In this work we exploit the integrability of the two-lead Anderson model to compute transport properties of a quantum dot, in and out of equilibrium. Our method combines the properties of integrable scattering together with a Landauer-Buttiker formalism. Although we use integrability, the nature of the problem is such that our results are not generically exact, but must only be considered as excellent approximations which nonetheless are valid all the way through crossover regimes.
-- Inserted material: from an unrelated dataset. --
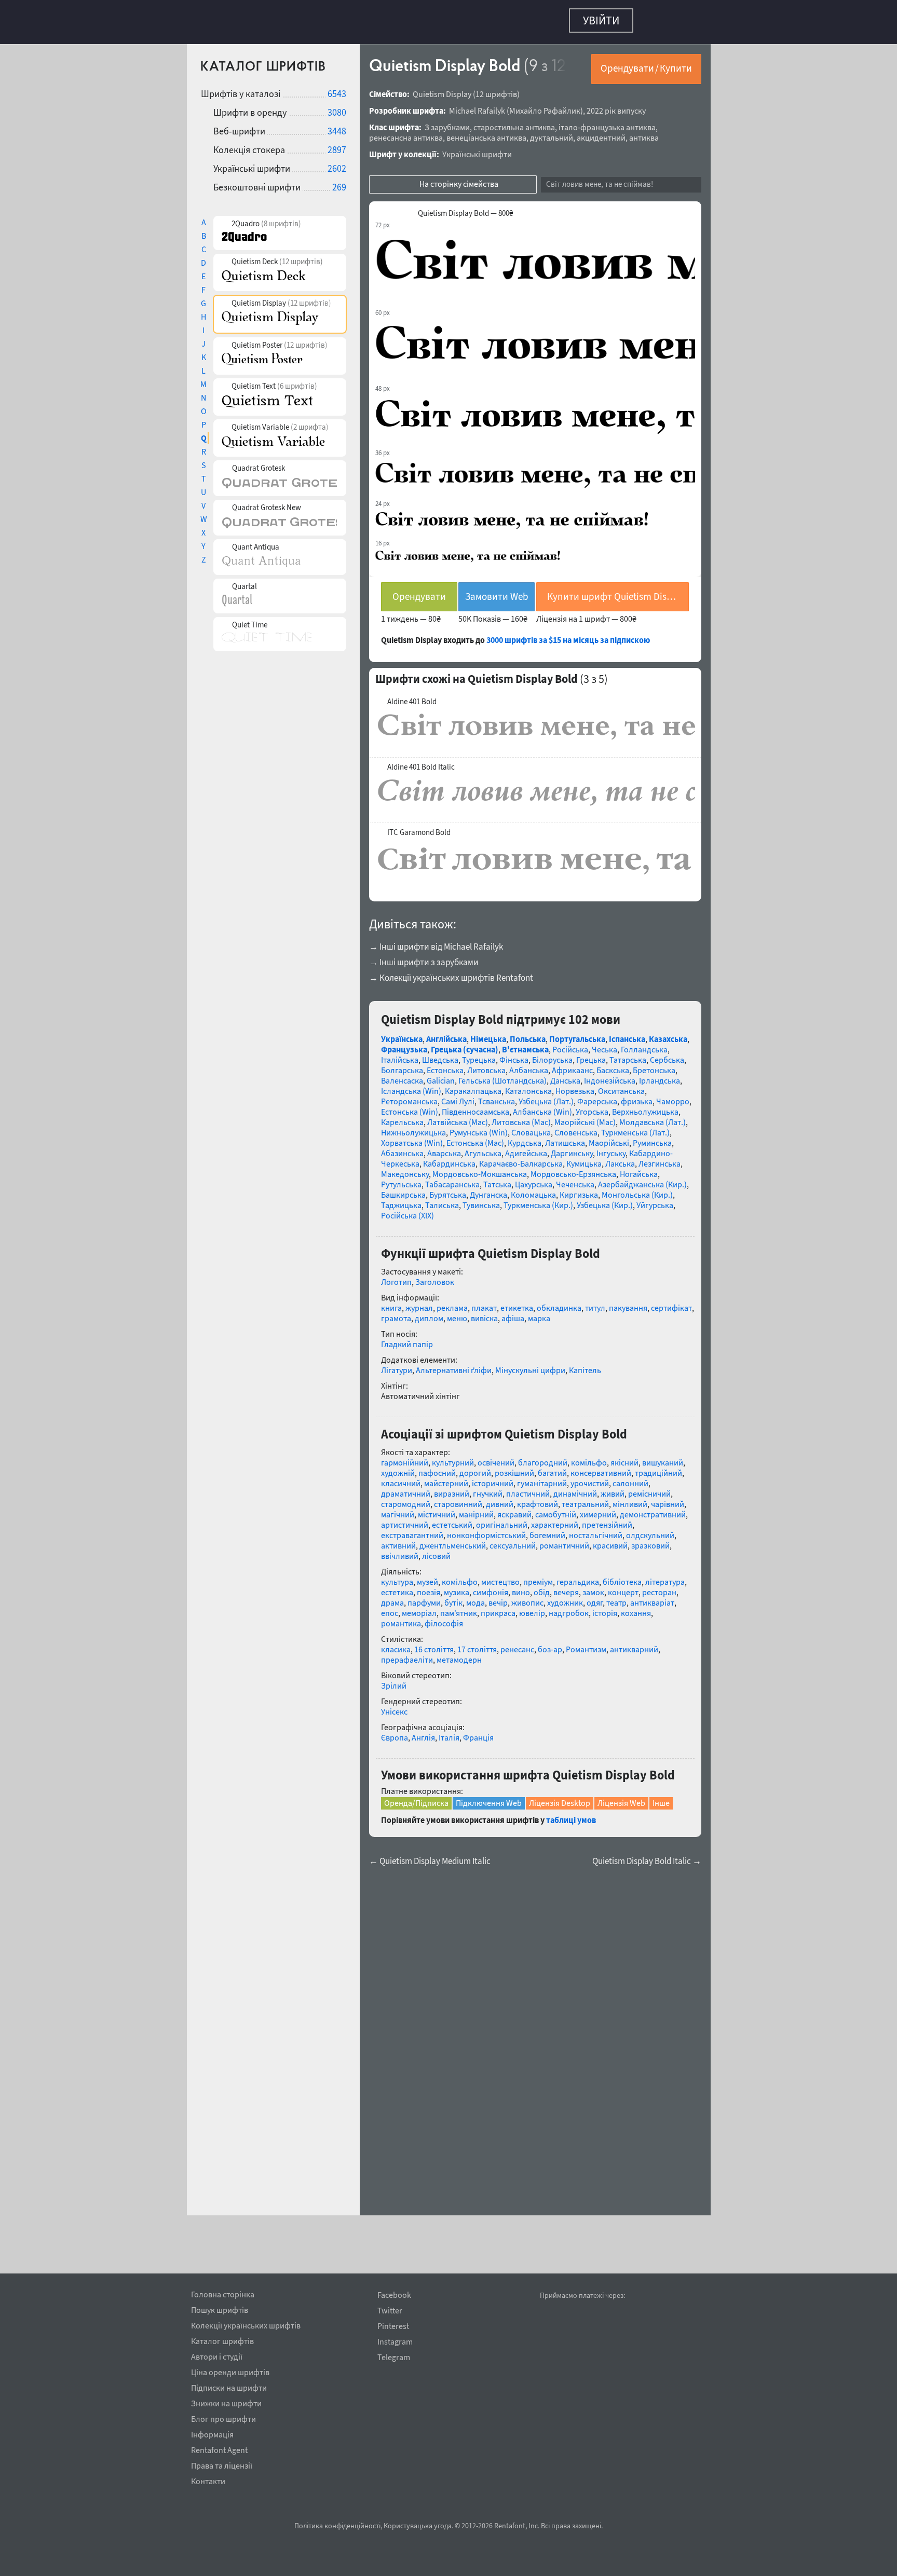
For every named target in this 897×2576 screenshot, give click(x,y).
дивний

The key to our approach is to identify the excitations that correspond to scattering states and then to compute their associated scattering amplitudes. We are able to do so both in and out of equilibrium. In equilibrium and at zero temperature, we reproduce the Friedel sum rule for an arbitrary magnetic field. From this we compute exactly the behavior of the zero-temperature linear-response conductance as a function of both the gate voltage and field. We also study transport quantities requiring knowledge of scattering states away from the Fermi surface. We compute the linear-response conductance at finite temperature at the symmetric point of the Anderson model and reproduce the numerical renormalization-group computation of this quantity of Costi We then explore the out-of-equilibrium conductance for a near-symmetric Anderson model and arrive at quantitative expressions for the differential conductance, both in and out of a magnetic field. We reproduce the expected splitting of the differential conductance peak into two in a finite magnetic field H. We determine the width, height, and position of these peaks. In particular, we find that for Hmuch greater thanT(k), the Kondo temperature, the differential conductance has maxima of e(2)/h occurring for a bias V close to but smaller than H. The nature of our construction of scattering states suggests that our results for the differential magnetoconductance are not merely approximate, but become exact in the large-field limit.